Quoted passage:
==============================

The annual convention of the Prospectors and Developers Association of Canada kicked off with its signature commodities and market outlook talks on Sunday afternoon.
Analyst Andrew Keen of HSBC Securities in London described 2008 as "surprisingly bad" and 2009 as "surprisingly good" for metals prices and predicted that 2010 would see a 6.6% rise in metals demand.
He argued that the best performing commodities would be contract iron ore, coking coal and platinum, and he's wary of lead and copper.
Keen pointed to US$4 billion in cash costs had been taken out of the operations of the world's biggest miners in the past couple of years, allowing for these companies to be "hit with a wall of cash" as metals prices continue to strengthen.
Economist Martin Murenbeeld of DundeeWealth Economics sees gold prices continuing to perform well for the next five years as governments around the world continue to engage in reflation.
He emphasized that the "single most important thing for gold is global liquidity."

==============================

Recorded information:
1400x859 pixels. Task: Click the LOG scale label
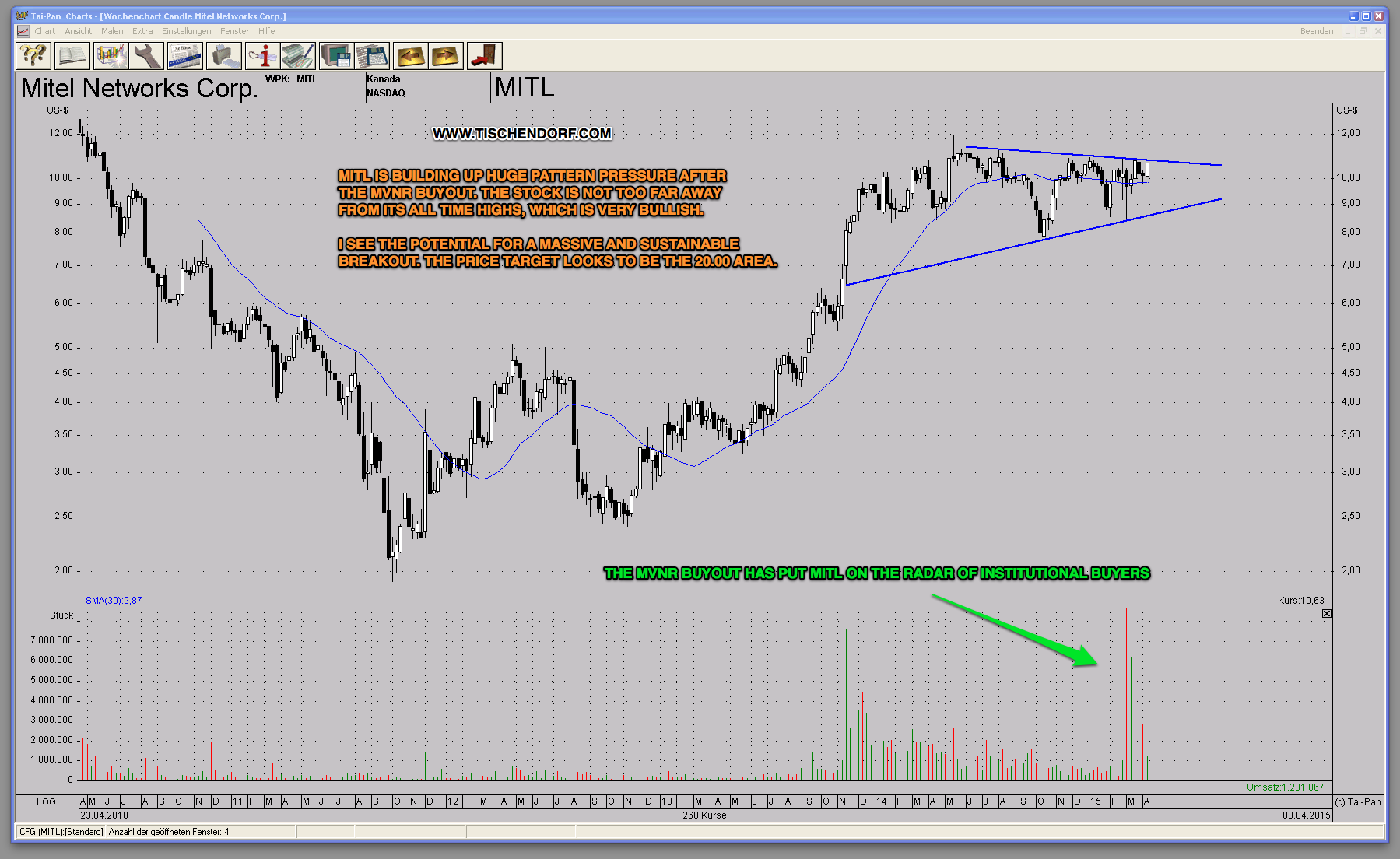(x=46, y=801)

==============================

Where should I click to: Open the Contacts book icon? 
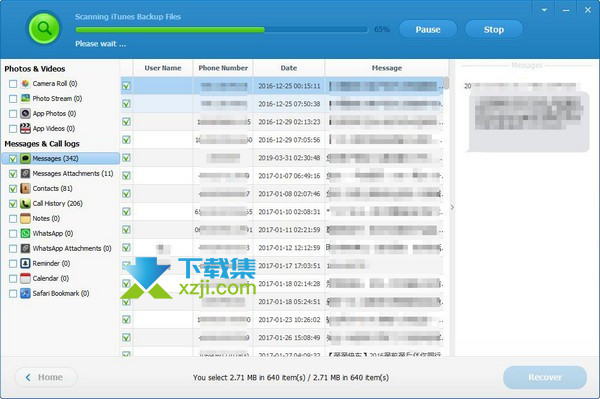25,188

==============================

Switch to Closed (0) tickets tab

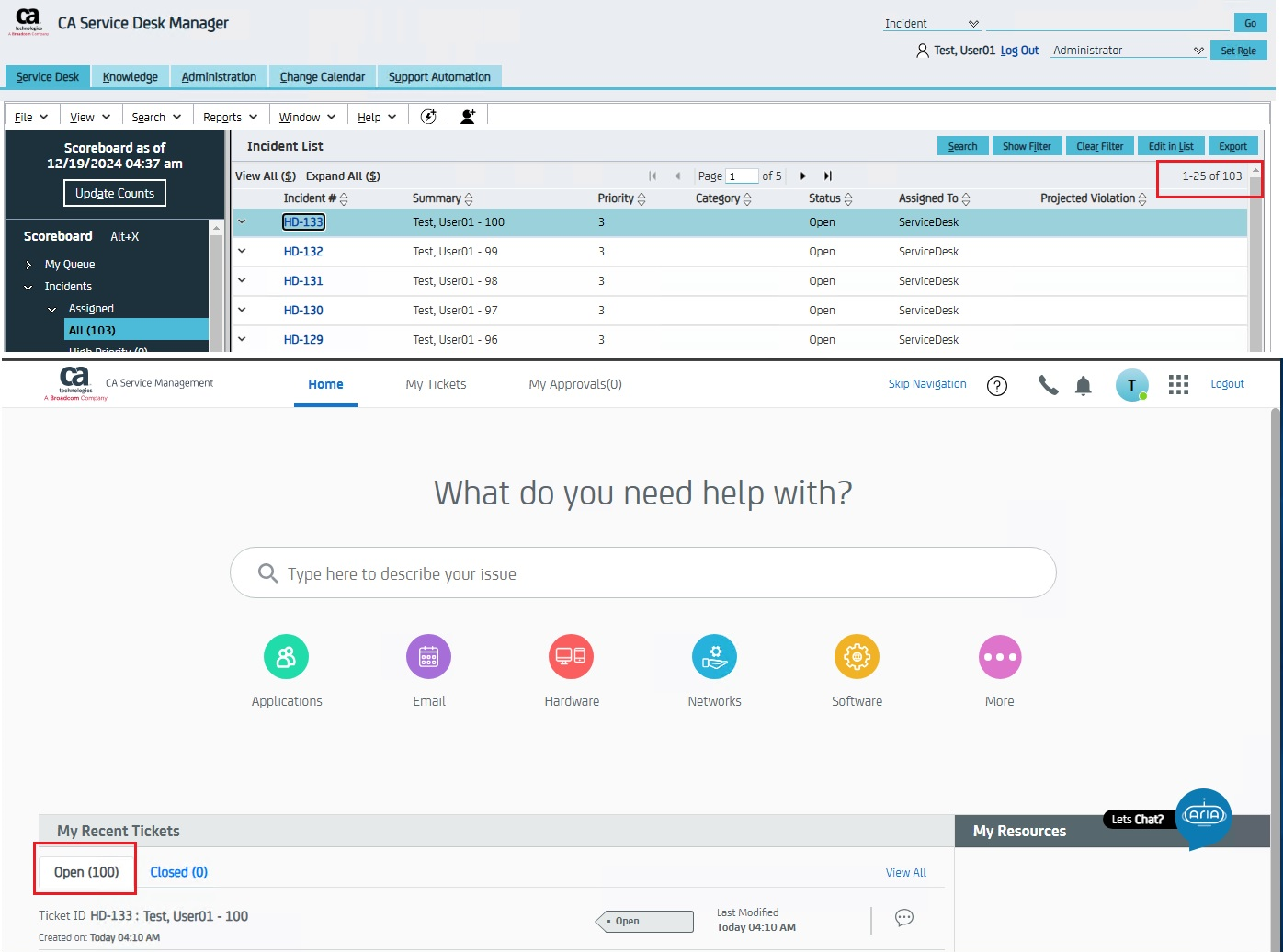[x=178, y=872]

==============================

What the exercise asks: According to the convention report, which commodities did Andrew Keen argue would perform best? The material has no connection to the convention report.

Output of the exercise: Contract iron ore, coking coal and platinum.